## Work instructions
A – In the passage on Nigeria's presidential election, which global financial services organisation is named as predicting President Buhari's loss?
B – Please extract from the passage on Nigeria's presidential election the part that begins at the words "How, therefore, foreign" and stops after "different matter altogether.", copied word for word.

## Text provided
========================================

How, therefore, foreign research organisations such as the Economist Intelligence Unit (EIU), the global financial services organisation, HSBC, and other international analysts could predict President Buhari’s loss in the coming presidential poll when his opponents are not even known and coalitions are yet to be formed against him, is hard to explain. As a matter of fact, some of the presidential aspirants themselves have suggested it would require the collective efforts of the aspirants and their party to unseat President Buhari. But whether that collective effort can be summoned to the arduous but uplifting task of unleashing the real transformative change Nigeria needs is a different matter altogether.
International research organisations and other global analysts seem fairly sure that President Buhari will succumb to defeat in next year’s poll. Mallam Musa, while agreeing with the fundamental diagnosis of the Buhari naysayers, is unsure a saviour can be found to do the job. Nigerians themselves are divided on whether the president can be defeated or whether in fact he should be defeated. That dilemma will be resolved in the next two months or so whether or not the arduous task of defeating the president can be accomplished within reasonable time and with any degree of success. If the PDP candidate, when his party elects him, can engineer the unity and momentum needed to catalyse his campaign, and his party itself can fund and drive a massive mobilisation that resonates with the electorate, perhaps the unthinkable might yet happen. For now, there is no opposition candidate of stature in the ring, partly because the conventions are yet to be held, and the PDP is so crestfallen and too dilatory to face the task fate has appeared to assign them in these uncertain and troublous times.

========================================

## Provided data
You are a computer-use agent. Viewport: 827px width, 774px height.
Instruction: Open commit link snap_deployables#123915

========================================

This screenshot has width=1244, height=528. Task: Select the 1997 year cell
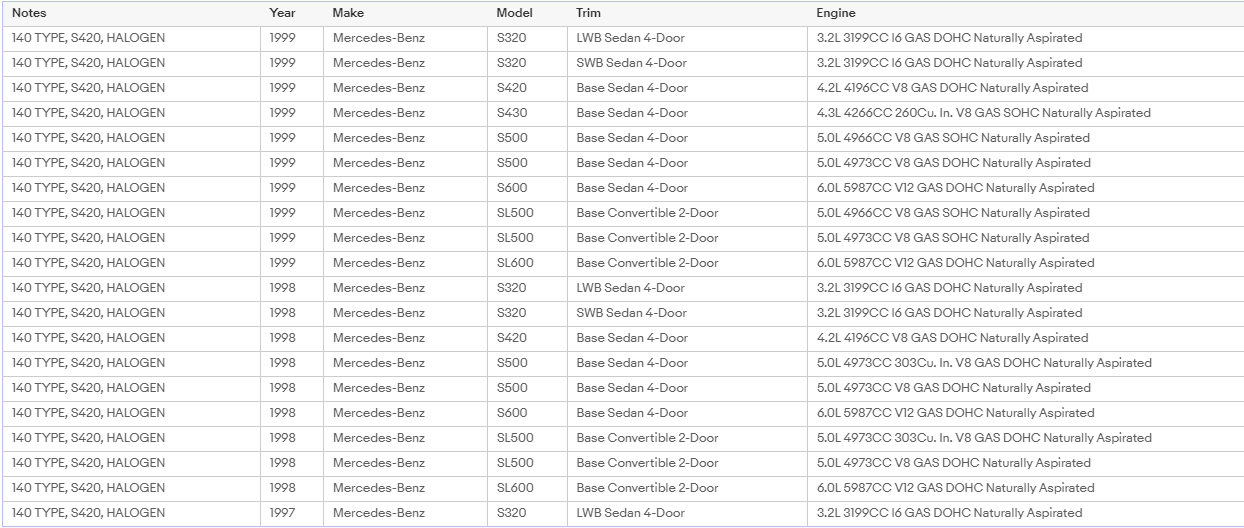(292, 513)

========================================

## Responses by item number
A – HSBC

B –
How, therefore, foreign research organisations such as the Economist Intelligence Unit (EIU), the global financial services organisation, HSBC, and other international analysts could predict President Buhari’s loss in the coming presidential poll when his opponents are not even known and coalitions are yet to be formed against him, is hard to explain. As a matter of fact, some of the presidential aspirants themselves have suggested it would require the collective efforts of the aspirants and their party to unseat President Buhari. But whether that collective effort can be summoned to the arduous but uplifting task of unleashing the real transformative change Nigeria needs is a different matter altogether.